LXXIV

Mientras ella se estaba repitiendo la declaración de la víspera, Carlos María abría los ojos, estiraba los miembros y, antes de ir al cuarto de baño, vestirse e ir a dar un paseo a caballo, reconstruía la velada. Tenía esa costumbre. Siempre encontraba en los sucesos del día anterior algún hecho, alguna frase, algún detalle que le hacía bien. En eso se demoraba su espíritu; eran los descansos del camino, donde desmontaba para beber lentamente un trago de agua fresca. Si no había ninguno de esos detalles —o si sólo los había desagradables— no por ello sus sensaciones eran molestas; le bastaba el sabor de una palabra que él mismo hubiese dicho, de algún gesto suyo, la contemplación subjetiva, el gusto de haberse sentido vivir, para que el anterior no fuera un día perdido.

Entre los detalles de la víspera figuraba Sofía. Al parecer era incluso lo principal de la reconstrucción, la fachada del edificio, amplia y magnífica. Carlos María saboreó de memoria toda la conversación de la noche, pero, al recordar la confesión amorosa, se sintió bien y mal al mismo tiempo. Era un compromiso, un estorbo, una obligación; y, como el beneficio reparase el tedio, el joven permaneció en medio de ambas sensaciones, sin decidirse por ninguna. Cuando se acordó de haberle contado que la otra noche había estado en la playa de Flamengo, no pudo contener la risa, porque no era verdad. La idea le había nacido de la misma conversación; pero ni había ido ni se le había ocurrido hacerlo. Por fin paró de reír, y hasta empezó a arrepentirse; el hecho de haber mentido le produjo un sentimiento de inferioridad que lo abatió. Llegó a considerar la posibilidad de rectificarse no bien viera a Sofía, pero reconoció que la enmienda era peor que el soneto, y que había bellos sonetos mentirosos.

Se apresuró a enderezar el alma. Vio de memoria la sala, los hombres, las mujeres, los abanicos impacientes, los bigotes despechados, y todo se impregnó de envidia y admiración. De envidia ajena, quede bien claro; él carecía de ese sentimiento ruin.
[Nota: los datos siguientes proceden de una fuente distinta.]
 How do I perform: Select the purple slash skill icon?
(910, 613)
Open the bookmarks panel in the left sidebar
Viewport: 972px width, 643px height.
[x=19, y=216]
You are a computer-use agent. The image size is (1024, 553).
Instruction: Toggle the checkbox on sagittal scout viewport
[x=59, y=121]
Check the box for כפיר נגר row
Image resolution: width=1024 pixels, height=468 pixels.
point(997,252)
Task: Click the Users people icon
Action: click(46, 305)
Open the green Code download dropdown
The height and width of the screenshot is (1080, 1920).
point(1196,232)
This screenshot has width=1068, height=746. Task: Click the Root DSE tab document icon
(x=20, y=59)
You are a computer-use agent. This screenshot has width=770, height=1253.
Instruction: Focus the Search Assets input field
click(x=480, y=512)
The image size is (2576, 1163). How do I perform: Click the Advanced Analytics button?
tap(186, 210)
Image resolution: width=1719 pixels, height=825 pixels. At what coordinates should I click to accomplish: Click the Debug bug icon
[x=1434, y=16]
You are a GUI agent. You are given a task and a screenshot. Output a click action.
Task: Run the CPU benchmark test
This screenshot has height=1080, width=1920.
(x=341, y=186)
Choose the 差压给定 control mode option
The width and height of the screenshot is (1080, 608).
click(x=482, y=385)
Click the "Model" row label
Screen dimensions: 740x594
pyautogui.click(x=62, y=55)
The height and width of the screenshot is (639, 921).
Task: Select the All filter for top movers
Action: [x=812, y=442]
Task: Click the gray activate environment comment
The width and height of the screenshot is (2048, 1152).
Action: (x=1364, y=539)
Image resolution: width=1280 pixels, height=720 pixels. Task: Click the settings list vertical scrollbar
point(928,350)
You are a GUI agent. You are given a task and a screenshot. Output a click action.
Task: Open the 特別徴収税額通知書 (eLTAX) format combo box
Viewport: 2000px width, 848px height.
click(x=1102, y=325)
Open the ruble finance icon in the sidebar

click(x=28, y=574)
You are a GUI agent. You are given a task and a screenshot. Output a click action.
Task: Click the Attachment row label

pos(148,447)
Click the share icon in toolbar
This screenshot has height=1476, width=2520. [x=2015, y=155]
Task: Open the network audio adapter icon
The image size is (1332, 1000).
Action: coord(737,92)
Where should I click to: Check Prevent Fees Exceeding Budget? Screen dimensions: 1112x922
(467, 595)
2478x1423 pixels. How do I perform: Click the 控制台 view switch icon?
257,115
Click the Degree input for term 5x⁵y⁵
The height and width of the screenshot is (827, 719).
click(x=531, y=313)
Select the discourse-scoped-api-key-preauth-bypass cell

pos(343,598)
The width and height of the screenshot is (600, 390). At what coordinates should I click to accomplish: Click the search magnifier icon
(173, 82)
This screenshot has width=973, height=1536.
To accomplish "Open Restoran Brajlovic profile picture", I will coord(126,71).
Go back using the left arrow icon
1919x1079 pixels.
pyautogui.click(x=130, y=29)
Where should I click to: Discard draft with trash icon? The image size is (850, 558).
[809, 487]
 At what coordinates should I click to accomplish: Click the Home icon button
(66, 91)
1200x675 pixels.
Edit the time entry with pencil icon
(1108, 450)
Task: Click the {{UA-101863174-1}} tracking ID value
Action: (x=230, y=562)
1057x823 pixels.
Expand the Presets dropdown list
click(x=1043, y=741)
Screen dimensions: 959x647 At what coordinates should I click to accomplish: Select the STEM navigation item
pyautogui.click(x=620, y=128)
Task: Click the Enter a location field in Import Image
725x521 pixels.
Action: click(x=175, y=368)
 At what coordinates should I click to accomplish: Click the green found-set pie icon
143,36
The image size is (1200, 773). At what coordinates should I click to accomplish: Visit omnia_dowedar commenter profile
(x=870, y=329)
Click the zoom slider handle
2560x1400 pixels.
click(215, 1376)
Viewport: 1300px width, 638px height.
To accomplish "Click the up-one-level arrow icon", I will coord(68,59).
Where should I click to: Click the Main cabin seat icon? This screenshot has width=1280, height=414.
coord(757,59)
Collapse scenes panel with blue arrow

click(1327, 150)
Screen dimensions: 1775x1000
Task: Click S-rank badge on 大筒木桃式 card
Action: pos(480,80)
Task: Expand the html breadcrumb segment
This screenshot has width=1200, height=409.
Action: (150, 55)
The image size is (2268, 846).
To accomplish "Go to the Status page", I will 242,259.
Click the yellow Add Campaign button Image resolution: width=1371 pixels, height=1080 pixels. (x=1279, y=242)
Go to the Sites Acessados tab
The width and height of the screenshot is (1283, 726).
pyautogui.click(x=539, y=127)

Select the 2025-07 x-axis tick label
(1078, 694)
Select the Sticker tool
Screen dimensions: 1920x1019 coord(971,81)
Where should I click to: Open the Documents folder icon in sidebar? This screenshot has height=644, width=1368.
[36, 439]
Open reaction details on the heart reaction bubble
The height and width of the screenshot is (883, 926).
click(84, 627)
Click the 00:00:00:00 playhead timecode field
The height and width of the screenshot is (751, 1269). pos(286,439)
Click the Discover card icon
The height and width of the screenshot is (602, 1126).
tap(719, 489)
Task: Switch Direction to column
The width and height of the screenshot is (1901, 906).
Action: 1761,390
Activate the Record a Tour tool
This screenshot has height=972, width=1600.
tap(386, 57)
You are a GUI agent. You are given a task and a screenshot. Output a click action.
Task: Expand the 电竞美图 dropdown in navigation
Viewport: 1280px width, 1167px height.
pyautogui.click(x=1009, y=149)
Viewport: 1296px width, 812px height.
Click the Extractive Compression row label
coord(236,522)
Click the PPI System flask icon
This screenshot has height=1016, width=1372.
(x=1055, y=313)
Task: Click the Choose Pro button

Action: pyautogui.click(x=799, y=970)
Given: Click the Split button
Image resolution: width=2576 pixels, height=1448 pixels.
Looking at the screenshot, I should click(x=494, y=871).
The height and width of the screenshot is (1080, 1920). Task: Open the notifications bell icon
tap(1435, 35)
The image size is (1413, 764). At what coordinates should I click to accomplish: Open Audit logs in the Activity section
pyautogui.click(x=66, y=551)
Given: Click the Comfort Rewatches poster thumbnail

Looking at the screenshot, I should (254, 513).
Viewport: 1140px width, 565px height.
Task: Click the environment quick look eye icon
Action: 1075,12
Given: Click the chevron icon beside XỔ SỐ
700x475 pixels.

Eran la envidia y la admiración ajenas las que ahora le proporcionaban un goce íntimo. La princesa del baile se le entregaba. Así definía la superioridad de Sofía, pues conocía su defecto capital: la educación. Opinaba que las pulidas maneras de la joven eran consecuencia de una imitación adulta, iniciada después del casamiento, o poco antes, y que por tal razón no se alzaban demasiado por encima de su medio.